Provided text:
^^^^^^^^^^^^^^^^

That the country is resolutely heading towards a carbon neutral economy is not the least bit secret, nor will the target change with a different government.
Farming will, over the next few years, become increasingly buoyant with not only higher market prices but a higher percentage making its way back to the farmer.
And that’s because the farming community has shown time and again when there is a requirement for fundamental change it will simply get on and do it, however we don’t see that as embracing the current high profile regenerative farming model.
Without clover as the base, multi-species pastures and poor utilisation will result in a steady reversion to low fertility species with proponents steadily losing enthusiasm.
Nitrogen is essential for higher fertility species to thrive and with reduced urea usage the only way sufficient nitrogen can be made available for high producing permanent grazed pastures is via stronger and more vigorous clover.
That less urea will be applied is clear from the proposed regulation limiting annual nitrogen application to 190kgN/ha maximum. The amount is not the key issue as that can be altered, it is the fact that there will be an enforceable limit.
Hard on the heels of that came the news that the NZ Unit (carbon) price will be lifted from $25 to $35, allowing government to provide both an incentive and a penalty.
Simplistically farmers losing carbon will have a tax to pay, and those sequestering carbon receiving a payment. It is important that farmers begin measuring soil carbon on their properties. The VSA colour, and local laboratory Hot Water Carbon tests are an excellent start point.
It is under permanent grazed pasture that carbon is most rapidly sequestered and with increased soil carbon comes improved nitrogen retention. As more carbon from atmospheric carbon dioxide is removed, the green houses gases nitrous oxide and methane will become steadily less relevant.
Those farmers who for the last fifteen years have been using soil fertility systems that have included little if any nitrogen have benefited significantly when compared to neighbouring properties relying on 230kgN/ha or more.

^^^^^^^^^^^^^^^^

Data shown:
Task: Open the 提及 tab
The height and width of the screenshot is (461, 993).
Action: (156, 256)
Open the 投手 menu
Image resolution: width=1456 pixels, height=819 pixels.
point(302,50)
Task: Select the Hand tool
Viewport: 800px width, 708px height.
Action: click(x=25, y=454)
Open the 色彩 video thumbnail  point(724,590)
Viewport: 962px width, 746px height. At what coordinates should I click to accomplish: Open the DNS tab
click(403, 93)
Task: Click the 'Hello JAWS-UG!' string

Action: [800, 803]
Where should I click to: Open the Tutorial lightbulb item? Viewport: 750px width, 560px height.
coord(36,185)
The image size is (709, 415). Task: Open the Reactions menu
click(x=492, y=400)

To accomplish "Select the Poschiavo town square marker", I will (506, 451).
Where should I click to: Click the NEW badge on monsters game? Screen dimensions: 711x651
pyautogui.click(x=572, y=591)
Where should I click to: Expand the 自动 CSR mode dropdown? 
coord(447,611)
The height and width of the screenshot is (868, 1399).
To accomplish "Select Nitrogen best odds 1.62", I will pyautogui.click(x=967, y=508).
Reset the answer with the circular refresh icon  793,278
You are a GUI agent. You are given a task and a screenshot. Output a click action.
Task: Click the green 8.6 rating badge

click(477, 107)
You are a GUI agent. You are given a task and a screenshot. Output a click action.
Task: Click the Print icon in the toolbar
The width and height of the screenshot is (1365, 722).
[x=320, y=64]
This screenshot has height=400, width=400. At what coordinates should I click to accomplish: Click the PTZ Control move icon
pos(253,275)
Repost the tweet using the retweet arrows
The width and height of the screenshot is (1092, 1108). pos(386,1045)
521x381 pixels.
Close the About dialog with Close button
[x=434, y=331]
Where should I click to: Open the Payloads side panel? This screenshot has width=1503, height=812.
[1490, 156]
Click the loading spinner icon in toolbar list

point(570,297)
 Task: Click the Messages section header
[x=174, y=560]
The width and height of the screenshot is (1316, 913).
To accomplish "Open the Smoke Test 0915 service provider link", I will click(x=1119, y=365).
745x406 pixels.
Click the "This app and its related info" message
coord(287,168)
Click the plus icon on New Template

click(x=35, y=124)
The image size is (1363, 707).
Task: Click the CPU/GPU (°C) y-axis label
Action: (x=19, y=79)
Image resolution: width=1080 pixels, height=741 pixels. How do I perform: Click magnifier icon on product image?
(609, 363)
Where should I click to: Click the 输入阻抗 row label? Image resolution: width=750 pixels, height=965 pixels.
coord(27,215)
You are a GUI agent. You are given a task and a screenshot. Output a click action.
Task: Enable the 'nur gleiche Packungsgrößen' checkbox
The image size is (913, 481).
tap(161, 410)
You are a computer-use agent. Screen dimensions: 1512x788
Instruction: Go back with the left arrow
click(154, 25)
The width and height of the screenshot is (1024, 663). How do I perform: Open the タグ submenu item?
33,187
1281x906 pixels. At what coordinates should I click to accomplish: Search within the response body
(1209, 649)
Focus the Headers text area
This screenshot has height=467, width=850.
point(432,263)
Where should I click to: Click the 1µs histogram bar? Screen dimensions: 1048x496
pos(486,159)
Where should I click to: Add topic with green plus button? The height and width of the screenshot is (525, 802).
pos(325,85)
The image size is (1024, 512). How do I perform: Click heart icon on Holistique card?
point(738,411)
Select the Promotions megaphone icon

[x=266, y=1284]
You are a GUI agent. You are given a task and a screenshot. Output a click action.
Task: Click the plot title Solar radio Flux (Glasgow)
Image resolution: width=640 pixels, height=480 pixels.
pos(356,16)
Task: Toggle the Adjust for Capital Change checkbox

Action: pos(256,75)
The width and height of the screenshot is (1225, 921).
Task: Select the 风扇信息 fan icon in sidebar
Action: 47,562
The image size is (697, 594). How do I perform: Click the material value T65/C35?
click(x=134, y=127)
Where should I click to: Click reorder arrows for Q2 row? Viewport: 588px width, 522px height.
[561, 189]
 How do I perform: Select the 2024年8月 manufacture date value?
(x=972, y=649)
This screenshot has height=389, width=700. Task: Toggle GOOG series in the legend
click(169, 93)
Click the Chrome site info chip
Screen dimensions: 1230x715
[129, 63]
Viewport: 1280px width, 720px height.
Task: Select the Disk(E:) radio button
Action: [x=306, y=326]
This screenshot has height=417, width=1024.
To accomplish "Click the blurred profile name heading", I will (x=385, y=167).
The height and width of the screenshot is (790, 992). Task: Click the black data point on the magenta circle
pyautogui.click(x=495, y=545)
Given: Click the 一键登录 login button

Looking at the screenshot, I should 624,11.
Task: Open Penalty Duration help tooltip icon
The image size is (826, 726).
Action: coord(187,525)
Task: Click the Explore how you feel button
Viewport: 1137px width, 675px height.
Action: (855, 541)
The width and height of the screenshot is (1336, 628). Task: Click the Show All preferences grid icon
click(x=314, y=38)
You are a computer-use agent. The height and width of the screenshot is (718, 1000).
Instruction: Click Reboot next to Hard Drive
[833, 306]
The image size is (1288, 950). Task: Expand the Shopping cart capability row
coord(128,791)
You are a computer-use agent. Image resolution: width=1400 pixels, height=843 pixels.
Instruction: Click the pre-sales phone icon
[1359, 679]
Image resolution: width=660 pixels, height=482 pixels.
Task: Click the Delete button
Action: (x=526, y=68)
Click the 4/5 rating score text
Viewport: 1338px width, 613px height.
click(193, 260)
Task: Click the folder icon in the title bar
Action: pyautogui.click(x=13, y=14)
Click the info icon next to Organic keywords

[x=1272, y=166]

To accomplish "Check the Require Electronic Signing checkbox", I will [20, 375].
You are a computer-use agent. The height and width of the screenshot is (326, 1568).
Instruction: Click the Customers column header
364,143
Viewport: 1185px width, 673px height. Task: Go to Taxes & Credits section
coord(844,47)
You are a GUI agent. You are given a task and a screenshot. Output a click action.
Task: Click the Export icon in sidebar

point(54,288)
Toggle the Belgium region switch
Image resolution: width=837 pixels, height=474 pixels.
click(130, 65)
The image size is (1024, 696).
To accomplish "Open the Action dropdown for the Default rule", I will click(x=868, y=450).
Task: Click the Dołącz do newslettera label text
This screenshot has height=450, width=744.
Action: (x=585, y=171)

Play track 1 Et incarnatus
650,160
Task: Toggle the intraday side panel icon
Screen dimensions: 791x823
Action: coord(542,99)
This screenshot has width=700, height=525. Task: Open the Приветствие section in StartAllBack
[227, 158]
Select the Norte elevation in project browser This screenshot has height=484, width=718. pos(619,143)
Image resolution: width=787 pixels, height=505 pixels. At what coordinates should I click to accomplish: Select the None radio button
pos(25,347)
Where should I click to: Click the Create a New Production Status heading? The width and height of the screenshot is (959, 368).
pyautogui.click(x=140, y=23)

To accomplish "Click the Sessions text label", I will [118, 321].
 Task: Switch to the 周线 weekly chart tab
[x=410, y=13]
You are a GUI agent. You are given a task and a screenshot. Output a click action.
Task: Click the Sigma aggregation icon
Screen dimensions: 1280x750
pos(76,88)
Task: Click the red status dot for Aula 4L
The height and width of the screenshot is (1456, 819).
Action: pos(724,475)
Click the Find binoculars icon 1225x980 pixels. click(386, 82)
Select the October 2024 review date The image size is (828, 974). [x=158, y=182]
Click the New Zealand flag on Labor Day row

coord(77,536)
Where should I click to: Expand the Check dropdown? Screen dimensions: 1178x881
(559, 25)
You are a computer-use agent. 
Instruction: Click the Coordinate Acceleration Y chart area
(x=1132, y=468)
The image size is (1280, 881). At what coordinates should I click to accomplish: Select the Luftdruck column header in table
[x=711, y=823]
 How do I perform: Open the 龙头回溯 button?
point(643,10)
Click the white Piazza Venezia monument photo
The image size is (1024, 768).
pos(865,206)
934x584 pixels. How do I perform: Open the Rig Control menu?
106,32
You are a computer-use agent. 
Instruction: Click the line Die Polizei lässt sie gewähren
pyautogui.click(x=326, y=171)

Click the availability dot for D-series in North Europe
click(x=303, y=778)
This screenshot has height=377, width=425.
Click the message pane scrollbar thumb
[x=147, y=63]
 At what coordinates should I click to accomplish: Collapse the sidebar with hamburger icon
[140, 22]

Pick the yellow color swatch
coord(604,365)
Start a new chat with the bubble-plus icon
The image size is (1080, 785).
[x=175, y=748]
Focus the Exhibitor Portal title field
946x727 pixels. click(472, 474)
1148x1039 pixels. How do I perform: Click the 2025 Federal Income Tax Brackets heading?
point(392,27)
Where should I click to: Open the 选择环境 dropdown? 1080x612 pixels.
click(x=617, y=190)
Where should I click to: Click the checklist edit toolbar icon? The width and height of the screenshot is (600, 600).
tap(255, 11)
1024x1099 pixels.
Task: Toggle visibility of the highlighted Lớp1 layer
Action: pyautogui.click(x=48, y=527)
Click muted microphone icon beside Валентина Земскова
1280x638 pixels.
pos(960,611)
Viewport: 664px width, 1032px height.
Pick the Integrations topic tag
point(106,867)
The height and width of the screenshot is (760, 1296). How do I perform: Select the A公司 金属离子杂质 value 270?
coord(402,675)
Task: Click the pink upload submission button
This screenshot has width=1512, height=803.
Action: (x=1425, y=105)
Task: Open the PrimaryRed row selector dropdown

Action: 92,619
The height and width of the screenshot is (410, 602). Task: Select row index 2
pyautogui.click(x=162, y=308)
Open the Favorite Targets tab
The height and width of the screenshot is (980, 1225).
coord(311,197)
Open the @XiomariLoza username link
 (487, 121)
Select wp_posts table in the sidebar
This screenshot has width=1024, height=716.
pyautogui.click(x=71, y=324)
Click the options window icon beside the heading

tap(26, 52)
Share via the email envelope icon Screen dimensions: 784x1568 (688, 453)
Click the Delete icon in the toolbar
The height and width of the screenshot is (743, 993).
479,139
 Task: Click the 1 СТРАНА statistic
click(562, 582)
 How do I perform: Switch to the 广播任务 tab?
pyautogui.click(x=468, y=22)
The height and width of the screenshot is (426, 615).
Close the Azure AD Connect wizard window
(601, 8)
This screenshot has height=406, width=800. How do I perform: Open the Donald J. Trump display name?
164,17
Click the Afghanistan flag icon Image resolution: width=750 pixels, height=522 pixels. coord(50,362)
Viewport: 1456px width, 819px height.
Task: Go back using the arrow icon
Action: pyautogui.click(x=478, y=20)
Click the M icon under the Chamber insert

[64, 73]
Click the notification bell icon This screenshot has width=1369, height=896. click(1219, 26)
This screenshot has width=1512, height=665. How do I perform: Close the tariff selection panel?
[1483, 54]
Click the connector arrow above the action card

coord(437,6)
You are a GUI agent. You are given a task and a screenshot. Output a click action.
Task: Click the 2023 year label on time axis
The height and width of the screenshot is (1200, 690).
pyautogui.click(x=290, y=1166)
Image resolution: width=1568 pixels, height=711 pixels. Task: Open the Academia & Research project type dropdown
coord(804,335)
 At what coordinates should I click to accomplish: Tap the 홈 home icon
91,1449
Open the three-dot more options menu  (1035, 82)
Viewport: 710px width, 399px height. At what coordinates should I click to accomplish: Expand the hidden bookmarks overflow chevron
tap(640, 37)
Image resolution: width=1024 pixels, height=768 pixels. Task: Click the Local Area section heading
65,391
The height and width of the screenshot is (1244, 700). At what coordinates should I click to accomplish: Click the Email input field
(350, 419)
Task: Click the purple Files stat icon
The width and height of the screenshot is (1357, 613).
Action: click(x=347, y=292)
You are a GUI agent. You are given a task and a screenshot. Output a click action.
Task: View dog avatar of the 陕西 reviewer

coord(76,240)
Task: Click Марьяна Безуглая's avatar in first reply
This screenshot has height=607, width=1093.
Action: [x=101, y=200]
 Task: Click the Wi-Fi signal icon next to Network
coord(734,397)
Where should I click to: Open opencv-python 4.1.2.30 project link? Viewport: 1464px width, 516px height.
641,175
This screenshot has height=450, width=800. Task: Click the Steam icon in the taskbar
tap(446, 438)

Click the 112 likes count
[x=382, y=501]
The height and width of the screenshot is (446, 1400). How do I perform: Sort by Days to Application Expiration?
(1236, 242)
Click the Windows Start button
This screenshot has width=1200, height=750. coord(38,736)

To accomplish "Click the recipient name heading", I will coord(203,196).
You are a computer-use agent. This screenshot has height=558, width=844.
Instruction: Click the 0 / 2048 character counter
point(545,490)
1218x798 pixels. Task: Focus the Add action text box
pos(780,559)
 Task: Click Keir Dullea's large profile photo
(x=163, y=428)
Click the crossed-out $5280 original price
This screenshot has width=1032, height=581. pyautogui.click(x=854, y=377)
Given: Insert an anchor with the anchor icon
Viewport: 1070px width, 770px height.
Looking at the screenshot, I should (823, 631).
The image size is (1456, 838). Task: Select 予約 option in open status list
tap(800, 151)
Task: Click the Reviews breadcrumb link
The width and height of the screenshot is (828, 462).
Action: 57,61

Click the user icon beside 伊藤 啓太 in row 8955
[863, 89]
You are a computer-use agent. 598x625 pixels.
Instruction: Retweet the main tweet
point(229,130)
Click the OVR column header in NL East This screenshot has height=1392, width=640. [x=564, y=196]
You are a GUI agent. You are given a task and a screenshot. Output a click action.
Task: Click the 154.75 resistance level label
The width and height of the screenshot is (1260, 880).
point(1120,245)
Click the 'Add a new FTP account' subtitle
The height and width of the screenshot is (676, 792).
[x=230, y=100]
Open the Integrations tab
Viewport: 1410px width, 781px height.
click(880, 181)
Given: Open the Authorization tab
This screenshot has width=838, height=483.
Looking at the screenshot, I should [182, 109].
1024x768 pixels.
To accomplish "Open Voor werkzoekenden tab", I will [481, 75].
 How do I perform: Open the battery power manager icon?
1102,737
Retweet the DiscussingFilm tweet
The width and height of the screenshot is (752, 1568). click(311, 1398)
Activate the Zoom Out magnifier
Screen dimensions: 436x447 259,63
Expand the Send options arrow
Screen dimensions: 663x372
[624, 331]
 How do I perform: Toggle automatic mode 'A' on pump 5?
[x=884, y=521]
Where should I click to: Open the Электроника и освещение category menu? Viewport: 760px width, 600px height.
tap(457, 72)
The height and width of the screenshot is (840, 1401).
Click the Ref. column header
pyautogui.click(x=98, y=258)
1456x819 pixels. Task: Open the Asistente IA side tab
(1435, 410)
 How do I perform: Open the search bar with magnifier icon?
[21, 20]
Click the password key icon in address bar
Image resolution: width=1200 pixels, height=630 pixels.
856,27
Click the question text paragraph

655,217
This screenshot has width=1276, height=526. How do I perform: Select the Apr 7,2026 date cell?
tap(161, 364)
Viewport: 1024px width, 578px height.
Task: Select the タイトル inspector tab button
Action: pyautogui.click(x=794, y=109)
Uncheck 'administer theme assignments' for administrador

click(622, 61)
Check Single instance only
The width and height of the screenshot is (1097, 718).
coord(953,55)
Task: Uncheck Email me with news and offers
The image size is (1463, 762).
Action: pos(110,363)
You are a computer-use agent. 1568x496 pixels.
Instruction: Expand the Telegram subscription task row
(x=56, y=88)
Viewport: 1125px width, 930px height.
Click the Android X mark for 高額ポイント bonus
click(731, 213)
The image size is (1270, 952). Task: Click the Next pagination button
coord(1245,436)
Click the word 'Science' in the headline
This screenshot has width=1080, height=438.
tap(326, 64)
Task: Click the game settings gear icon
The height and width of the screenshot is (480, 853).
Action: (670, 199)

^^^^^^^^^^^^^^^^

Task list:
**a)** Repeat the farming and carbon passage from "It is under" up to and including "steadily less relevant.", switching "soil carbon" to "soil organic matter".
**b)** Pick up the farming and carbon passage after its final sentence and continue writing it.

Answers to the problems:
**a)**
It is under permanent grazed pasture that carbon is most rapidly sequestered and with increased soil organic matter comes improved nitrogen retention. As more carbon from atmospheric carbon dioxide is removed, the green houses gases nitrous oxide and methane will become steadily less relevant.

**b)**
Firstly, their pasture production has steadily increased due to more moisture and nutrient storage capacity with pastures growing longer into summer and recovering more quickly in autumn.
More carbon has resulted in increased soil crumb allowing plant roots to access nutrient from greater depth. With little or no applied nitrogen, mycorrhizal fungi, which extend root zone by at least nine times, ensure healthier, stronger, and more disease resistant plants.
The notion that pastures should not be grazed to low levels is a fallacy. High utilisation means more of what is grown is processed through an animal and dung is far more readily digested than long fibrous feed trampled into the surface.
The key to growing and utilising large amounts of pasture is allowing pasture plants time to fully recover before grazing again.
Initially regrowth is slow as leaf surface area builds. Then comes the rapid growth phase as increased leaf surface area converts sunlight to energy before plant growth slows as a stem and seed head develop, the time when grazing best takes place.
A small amount of stem is essential fibre for optimum rumen function, and due to growth rates changing throughout the season grazing intervals may vary from as long as 100 days over winter, to as short as 18 days in spring when growth is at its most rapid.
Apart from steadily reducing reliance on fertiliser nitrogen the changes required are more a refinement of the practises NZ farmers already do best, than wholesale change.